In the webinar, we tried swimming pools, lakes, single-family homes, and solar panels. Solar panels were... less successful.
But honestly, I'm only average at spotting solar panels myself, so I can't judge too harshly.)

When Gemini draws those red boxes, it's just returning a PNG. Those are just red lines in an image; they are not features that I can click on or interact with. So I wondered: could I use standard GIS raster processing tools to extract the red lines and convert them into features?
Yes. Yes, I can.
As usual, I asked Claude to write some JavaScript that identifies red pixels by checking if the red channel dominates, finds contiguous regions of red, calculates their bounding boxes, converts them from image coordinates to real-world coordinates, and adds some graphics to the map!

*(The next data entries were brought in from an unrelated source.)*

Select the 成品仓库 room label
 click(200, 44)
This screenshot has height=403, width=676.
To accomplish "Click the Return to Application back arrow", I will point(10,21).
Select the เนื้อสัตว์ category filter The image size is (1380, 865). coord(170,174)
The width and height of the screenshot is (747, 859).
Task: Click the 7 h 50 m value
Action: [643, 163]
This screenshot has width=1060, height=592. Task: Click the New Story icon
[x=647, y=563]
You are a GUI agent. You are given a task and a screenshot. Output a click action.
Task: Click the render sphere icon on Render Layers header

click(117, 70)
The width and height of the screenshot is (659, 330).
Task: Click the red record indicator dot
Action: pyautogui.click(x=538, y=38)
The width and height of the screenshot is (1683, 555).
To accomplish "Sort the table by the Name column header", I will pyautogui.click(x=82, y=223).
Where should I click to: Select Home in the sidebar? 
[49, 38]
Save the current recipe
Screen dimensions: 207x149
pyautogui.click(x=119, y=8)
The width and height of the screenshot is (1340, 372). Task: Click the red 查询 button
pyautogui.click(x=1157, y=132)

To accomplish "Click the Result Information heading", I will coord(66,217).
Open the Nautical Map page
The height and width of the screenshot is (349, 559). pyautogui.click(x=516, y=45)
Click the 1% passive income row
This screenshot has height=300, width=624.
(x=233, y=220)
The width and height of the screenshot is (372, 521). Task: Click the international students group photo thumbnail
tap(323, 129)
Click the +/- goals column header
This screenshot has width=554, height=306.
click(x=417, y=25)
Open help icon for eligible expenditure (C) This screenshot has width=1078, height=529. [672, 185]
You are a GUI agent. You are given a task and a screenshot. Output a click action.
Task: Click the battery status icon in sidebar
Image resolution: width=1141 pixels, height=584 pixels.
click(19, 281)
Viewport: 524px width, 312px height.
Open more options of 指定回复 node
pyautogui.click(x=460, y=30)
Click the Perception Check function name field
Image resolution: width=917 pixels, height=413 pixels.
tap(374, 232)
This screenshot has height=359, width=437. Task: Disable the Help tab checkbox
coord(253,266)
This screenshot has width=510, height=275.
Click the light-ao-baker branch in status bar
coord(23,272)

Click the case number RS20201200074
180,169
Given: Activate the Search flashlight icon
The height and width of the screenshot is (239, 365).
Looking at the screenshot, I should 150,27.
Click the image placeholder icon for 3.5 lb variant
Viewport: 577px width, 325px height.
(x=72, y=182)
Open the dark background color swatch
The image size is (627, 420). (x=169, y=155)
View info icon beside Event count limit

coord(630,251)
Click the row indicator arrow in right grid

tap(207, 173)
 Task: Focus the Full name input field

And suddenly, I have clickable features a.k.a. real polygons extracted from an AI-generated annotation. In the browser. No server-side processing. No GPU.

Is it perfect? No. Sometimes the image has a red tint that is not visible but is enough to confuse my pixel-detection algorithm. I got phantom polygons in areas that weren't actually marked. The fix is better color detection, or better yet, using ArcGIS's proper raster analytics tools.
For some use cases, imperfect and fast beats perfect and slow. Imagine drone imagery right after a natural disaster. You need to identify damaged structures immediately. There isn’t an existing model trained with your specific drone sensor, and there isn’t time to train a domain-specific model. But you can send images to an API and say, "draw a red box around any building that looks damaged," and start getting answers in seconds.
You don’t have to stop with this, though; you could use the LLM to bootstrap a more accurate model. Start with the LLM for a quick first pass to generate candidate features; then QC those results and use them as training data to fine-tune a domain-specific model for higher accuracy.
This whole approach—ask an LLM to draw on an image, then use standard image processing to extract those annotations as features—feels like a pattern that's going to show up everywhere.
Newsologue
- My favorite physical AI recording device, Limitless, was acquired by Meta last week. Which, I don’t like. It sounds like they are shutting it down, they have updated privacy policies and generally made it sound like the only people who got a good deal here were the founders (and maybe the VCs). I really hope they got what they wanted, now I’m looking for a new device.
- OpenAI released a new study about AI use in enterprises. They found that the most advanced AI users save something like 8-10 hours per week. For me, I feel like it is more than that. I have built two production ready applications this week, from scratch, and I’m happy with the results.
- Totally unrelated to GIS, but this startup, Quilter.ai, used AI to design an entire linux computer (the hardware) from scratch, and apparently no human had to alter the design. That is very cool, and is a really interesting technique. I wonder if there are other things that AI could do that are similar, like GeoDesign?
Weekend Project: Building a GIS Apparel Brand with Claude as CEO
Ever wonder what happens when you give an AI full autonomy over a business? I'm finding out in real-time.
Recently, Claude and I launched Null Island Co: GIS-themed shirts for people who know where 0°, 0° is. Claude makes every strategic decision (pricing, design direction, marketing strategy), I execute the technical work (n8n workflows, Boxy SVG, Etsy setup).
(I'll write up the experience at some point. Spoiler: Claude is a demanding but effective boss.)
Epilogue
Claude wrote this episode using my livestream/webinar this week as the input. Then I spent a while editing it, and then Holly edited it, and then I edited again (I’m not sure it saved me time). I did provide some guidance on the original prompt. I’ve been working on building a series of Claude agents that are better at writing like me.
Claude also built the n8n workflows and the JavaScript for red pixel extraction. It's Claude all the way down, which feels appropriate for an episode about using LLMs to do things they weren't explicitly trained to do.